Be aware that some VPN providers are owned/managed by folks with ulterior motives. The governments of China and Saudi Arabia have created several VPN companies that masquerade as independent companies. Be careful out there. If you aren't certain of the motives, then please stay away.
Secure Messaging applications help you ensure that your communication [text, voice and files] remains safe. Texting [via your cell phone or tablet] is UNSAFE. Many personal email systems are easy hacks/suspect. Voice via cell phone carriers and OTT providers [WhatsApp, Viber and Skype] remain simple exploits for an experienced hacker. So better solutions are available, including:
- Silent Circle is a solid solutions and was founded by the folks that created PGP.
- Wickr is equally robust and was founded by a team with serious credibility in the white-hat hacker community.
- TigerText is the lightest of these solutions, but is HIPAA compatible.
- Our least favorite tool is the wildly popular SnapChat. This is NOT a secure or private App. If you want to use an ephemeral messaging tool, check out Kaboom.

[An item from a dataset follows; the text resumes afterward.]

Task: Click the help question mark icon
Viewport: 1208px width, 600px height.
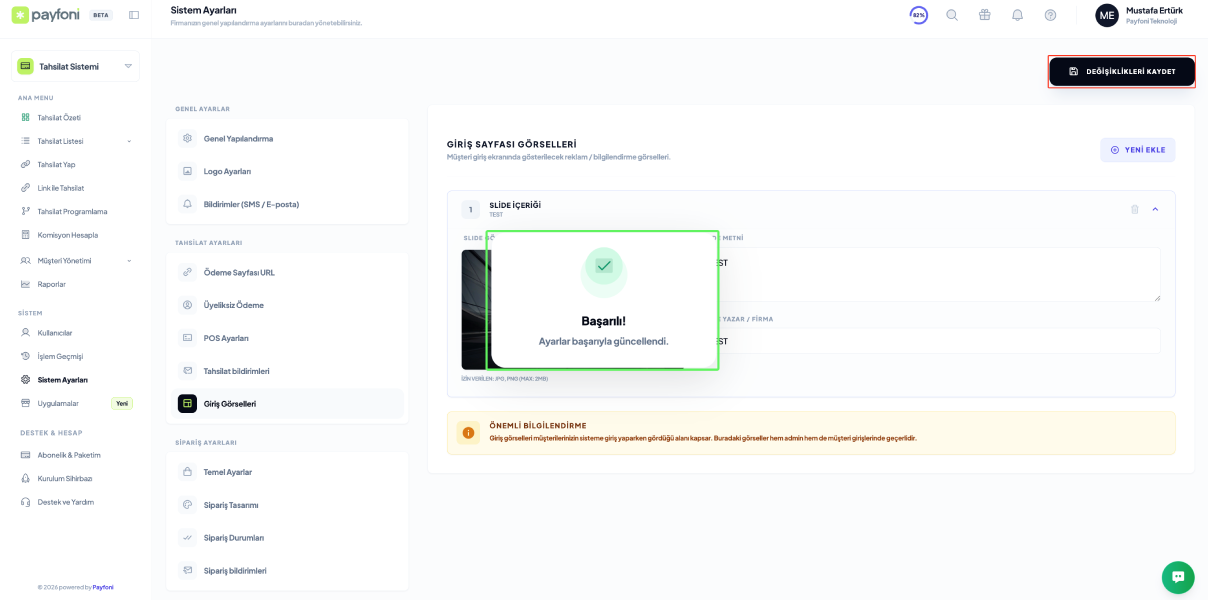Action: click(1050, 15)
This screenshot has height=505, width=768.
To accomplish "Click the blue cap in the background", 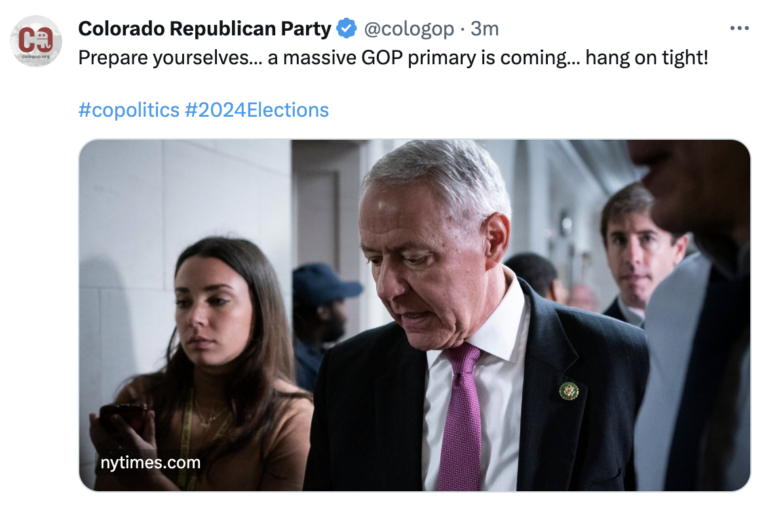I will tap(324, 283).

Ephemeral media [next big thing IMHO] mimics normal human face-to-face communication in that it disappears after a short amount of time. So you can add a funny picture to Facebook, Twitter or other social media site [and/or file via email], and make the picture disappear without a trace after you set period of time.
Other Cool Tools:
- We love AVG's PrivacyFix and Abine's Do-Not-Track-Me tools. These sites warn you of the privacy risks you face on any given site. Ghostery, Adblocker Plus, and Trackerblock are similar but less-loved tools.

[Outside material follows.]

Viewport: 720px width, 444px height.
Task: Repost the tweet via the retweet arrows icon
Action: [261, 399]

- Password Managers: We think everyone should use a password or identity manager. Everyone. [Yes, you!] We like PasswordBox, Keeper, and LastPass. We don't like OnePass or Siber's RoboForm.
- MaskMe is an interesting tool that allows you to mask your phone, address, email and credit card data while using the web. This is still a beta program but it holds much progress if they get it right.
- All browser extensions or browser add-ons that promise to hide your browsing [Do Not Track] are ineffectual IMHO. Why? Because they rely on Apache web servers that disregard the instructions on many popular browsers. See this Wikipedia article for more details. This is especially true for Microsoft's Internet Explorer, Google's Chrome, and Apple's Safari browsers. Caveat Emptor.